Rethinking E-Commerce Search (2312.03217v1)

Published 6 Dec 2023 in cs.IR and cs.CL

Abstract: E-commerce search and recommendation usually operate on structured data such as product catalogs and taxonomies. However, creating better search and recommendation systems often requires a large variety of unstructured data including customer reviews and articles on the web. Traditionally, the solution has always been converting unstructured data into structured data through information extraction, and conducting search over the structured data. However, this is a costly approach that often has low quality. In this paper, we envision a solution that does entirely the opposite. Instead of converting unstructured data (web pages, customer reviews, etc) to structured data, we instead convert structured data (product inventory, catalogs, taxonomies, etc) into textual data, which can be easily integrated into the text corpus that trains LLMs.
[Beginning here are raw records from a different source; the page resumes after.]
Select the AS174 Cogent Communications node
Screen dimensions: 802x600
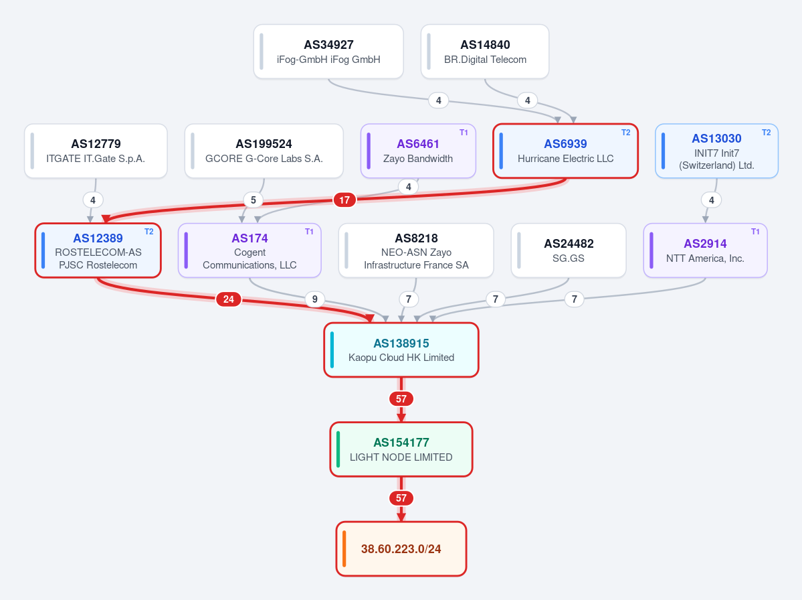[249, 250]
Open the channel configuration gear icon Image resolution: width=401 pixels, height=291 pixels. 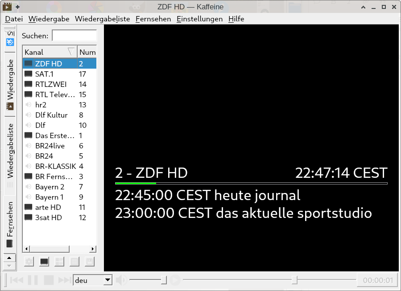pos(29,262)
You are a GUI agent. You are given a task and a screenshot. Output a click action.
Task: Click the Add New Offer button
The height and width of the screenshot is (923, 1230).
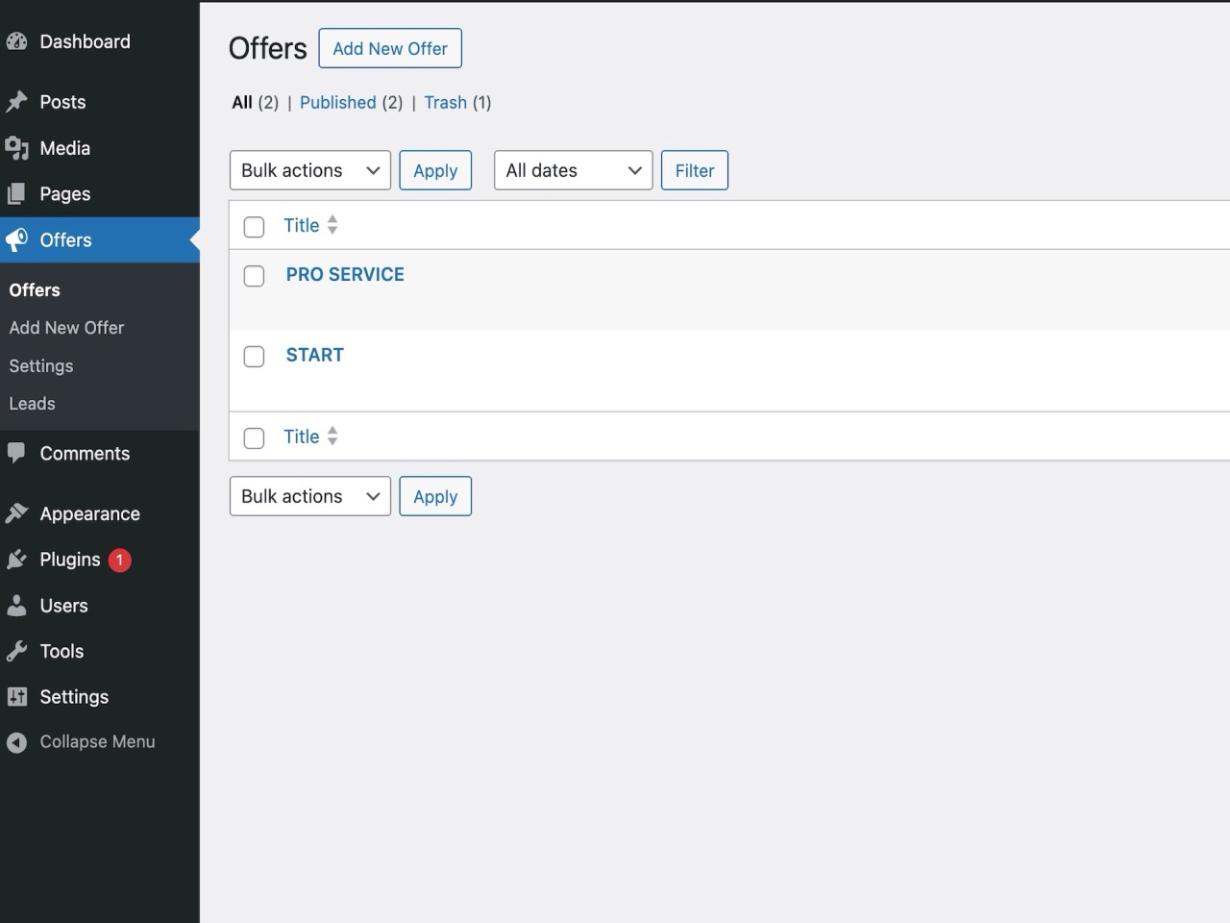[x=390, y=48]
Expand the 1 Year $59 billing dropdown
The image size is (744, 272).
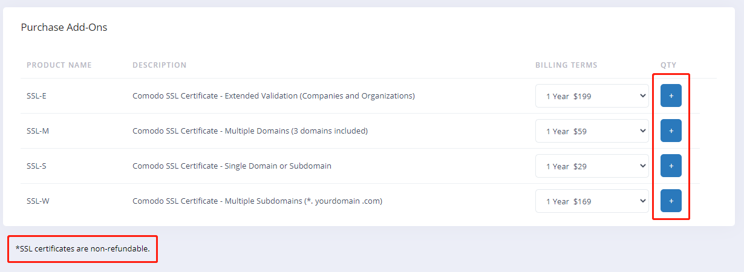click(x=592, y=131)
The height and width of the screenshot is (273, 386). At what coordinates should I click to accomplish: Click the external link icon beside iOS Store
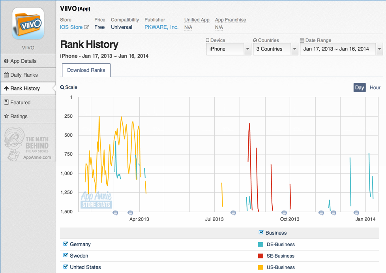[86, 27]
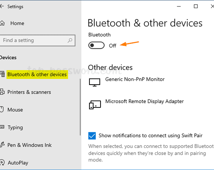Click the Remote Display Adapter device icon

coord(95,105)

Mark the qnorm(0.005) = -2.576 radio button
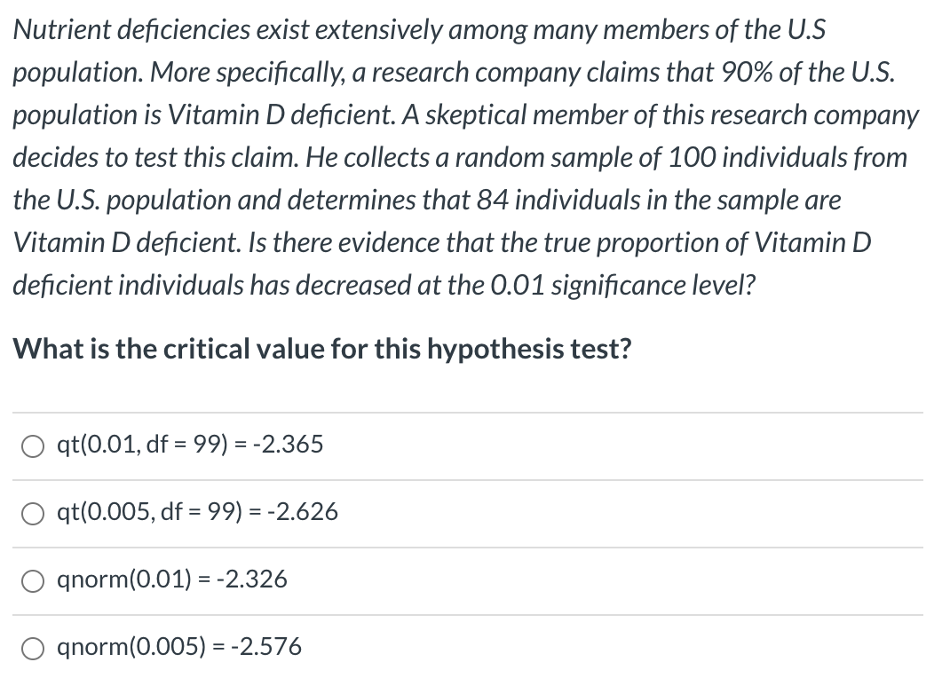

Then, search and recommendation can be performed through a Q/A mechanism through an LLM instead of using traditional information retrieval methods over structured data.

Citations (2)

View on Semantic Scholar

Summary

The paper proposes a paradigm shift by converting structured product data into annotated text to integrate LLMs for search and recommendation tasks.
It introduces universal IDs and text annotations to improve query understanding and product retrieval by leveraging LLMs' world knowledge.
The work also outlines future research directions such as latency optimization, personalization, and mitigating catastrophic forgetting.

Rethinking E-Commerce Search

Introduction

The paper "Rethinking E-Commerce Search" presents a novel approach to the challenges of search and recommendation systems in the e-commerce domain. The traditional method converts unstructured data into structured formats to facilitate search and retrieval. The authors propose an alternative approach: inversely converting structured data into text, enabling integration with LLMs for search and recommendation purposes.

Challenges in E-Commerce Search

E-commerce search is primarily dominated by structured data from product catalogs. Two main challenges are highlighted: query understanding and product understanding. Traditional methods face difficulties in extracting user intent from short search queries and relating them to product attributes. Furthermore, capturing the necessary world knowledge for understanding products beyond basic features proves challenging.

Vision for a New Approach

The paper proposes a paradigm shift wherein structured and semi-structured data is transformed into text. This allows LLMs, pretrained on extensive text corpora, to handle search and recommendation tasks through question-and-answer mechanisms. LLMs possess an inherent understanding of world knowledge, bypassing the need for complex product knowledge graphs and dedicated query understanding systems.

Technical Implementation

Universal IDs: Establishing universal IDs for database entities embedded into text allows LLMs to refer to these during query processing. The authors discuss methods for ID representation to mitigate the issues of large ID spaces and prior knowledge interference.
Annotated Text Generation: The conversion of structured data into annotated texts incorporates entity IDs into textual descriptions. This is achieved through manually created templates, LLM-generated descriptions, and leveraging user engagement data for query-based templates.
System Architecture: The framework involves ingesting the annotated texts into LLMs during training, with the models being fine-tuned to transfer database knowledge into an LLM while maintaining world knowledge and linguistic capabilities.

Inference and Applications

The proposed system utilizes LLMs for retrieval and recommendation at inference time through various configurations, such as zero-shot and few-shot learning. The paper illustrates potential use cases like product search retrieval, recommendations, and search suggestions, using specific prompts designed to elicit responses with linked product IDs.

Research Directions

The authors outline several areas for further investigation, including:

Latency Optimization: Strategies to reduce response times, including encoder-based approaches and model compression via distillation, pruning, and quantization.
Personalization: Embedding user history features as input context to enhance personalized search experiences.
Catastrophic Forgetting: Addressing the issue of retaining learned information even as product databases evolve and expand over time.

Conclusion

The paper posits a transformative shift in e-commerce search by leveraging LLMs to manage both structured product information and broad world knowledge. This fusion aims to streamline complex systems and enhance retrieval efficacy, projecting a unified model infrastructure as the future of e-commerce information systems. Future research will likely explore optimizing these integrations, enhancing latency, scalability, and personalization.